**Instructions to follow**. Collect every line in the records below that contains the string "agent", treating uppercase and lowercase letters as different.

(begin)

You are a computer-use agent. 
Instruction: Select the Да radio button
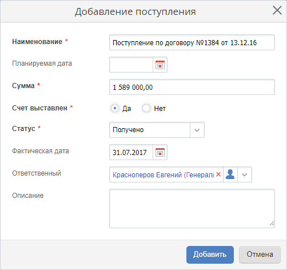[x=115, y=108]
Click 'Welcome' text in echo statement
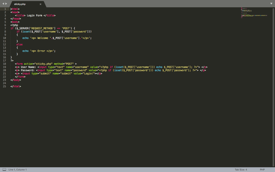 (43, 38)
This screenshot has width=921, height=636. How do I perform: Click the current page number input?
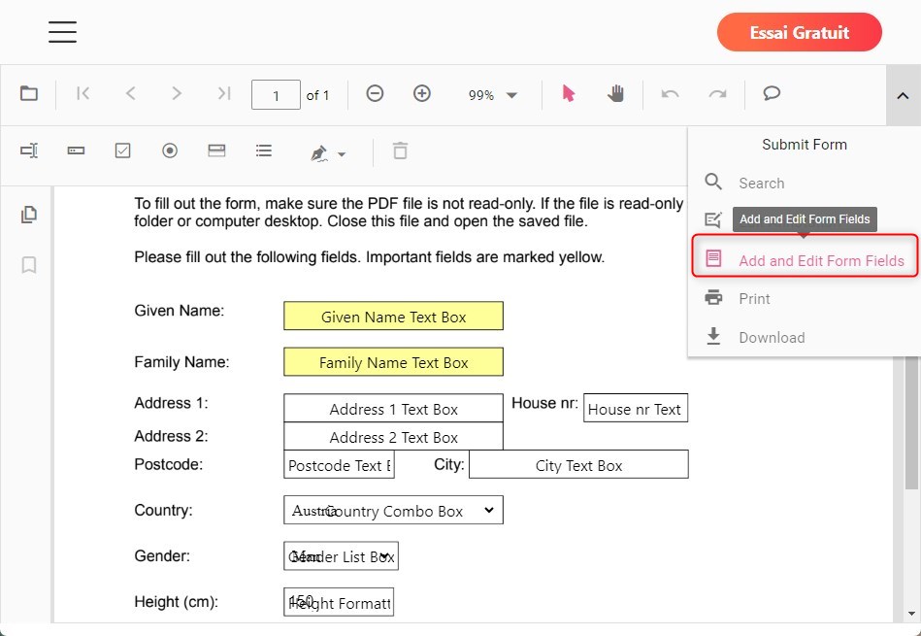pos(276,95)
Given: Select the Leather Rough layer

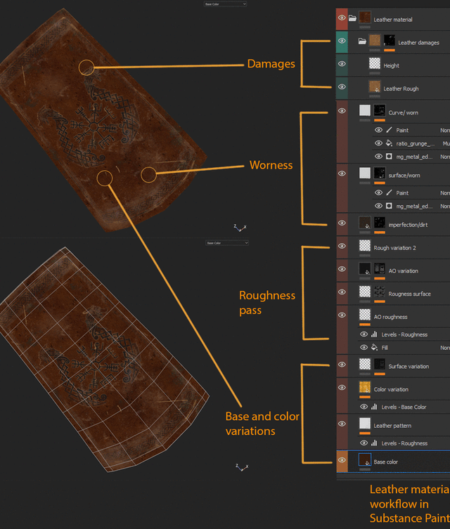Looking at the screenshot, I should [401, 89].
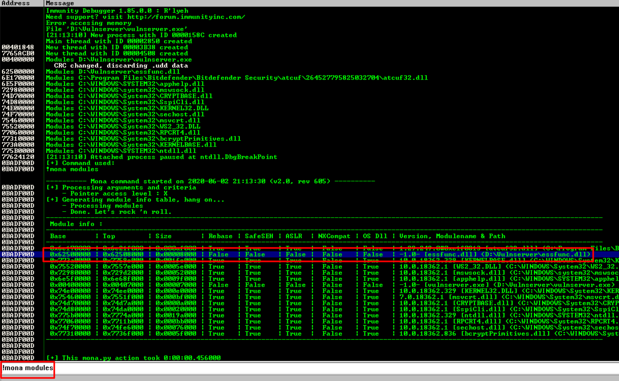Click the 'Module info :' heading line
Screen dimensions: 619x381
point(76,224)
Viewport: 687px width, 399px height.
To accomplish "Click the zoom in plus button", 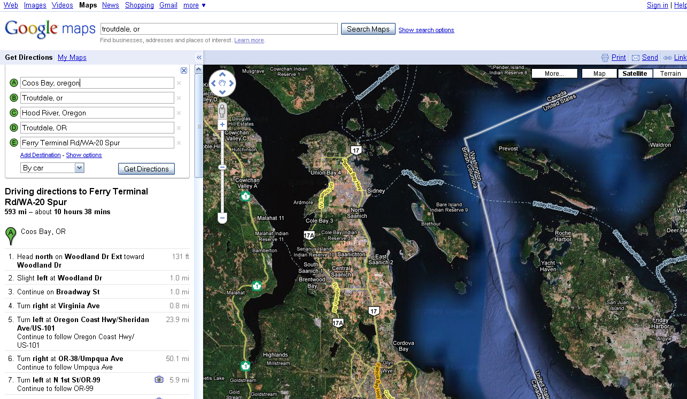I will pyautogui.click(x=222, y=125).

(end)
(begin)

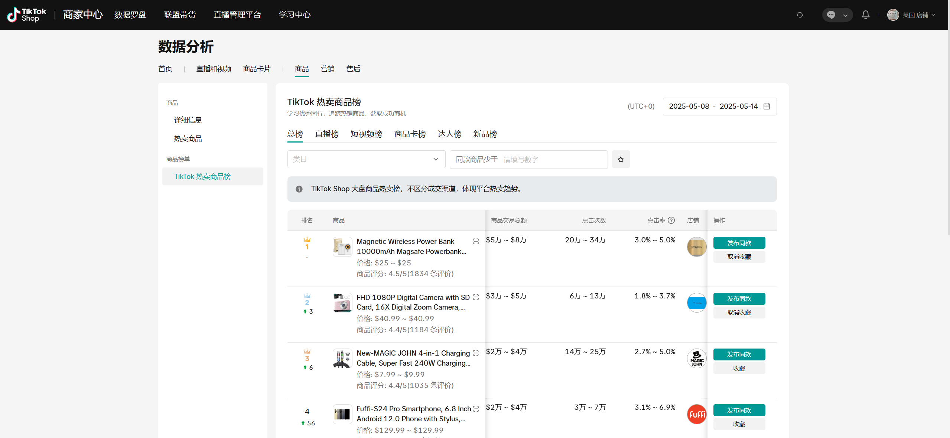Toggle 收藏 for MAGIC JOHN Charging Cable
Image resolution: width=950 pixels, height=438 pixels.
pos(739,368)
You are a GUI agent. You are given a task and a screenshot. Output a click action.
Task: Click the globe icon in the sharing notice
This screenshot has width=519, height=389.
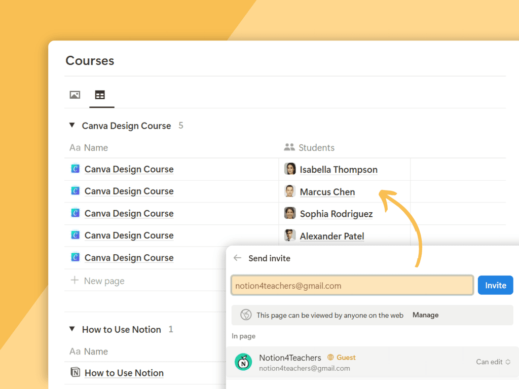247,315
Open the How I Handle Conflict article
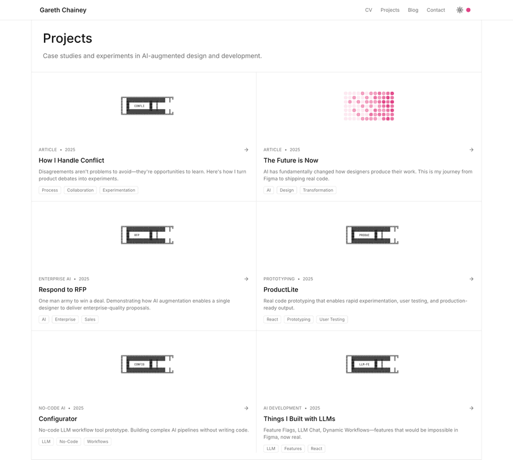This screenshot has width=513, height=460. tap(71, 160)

(end)

**Problem solution**.
You are a computer-use agent. 
You are a GUI agent. You are given a task and a screenshot. Output a click action.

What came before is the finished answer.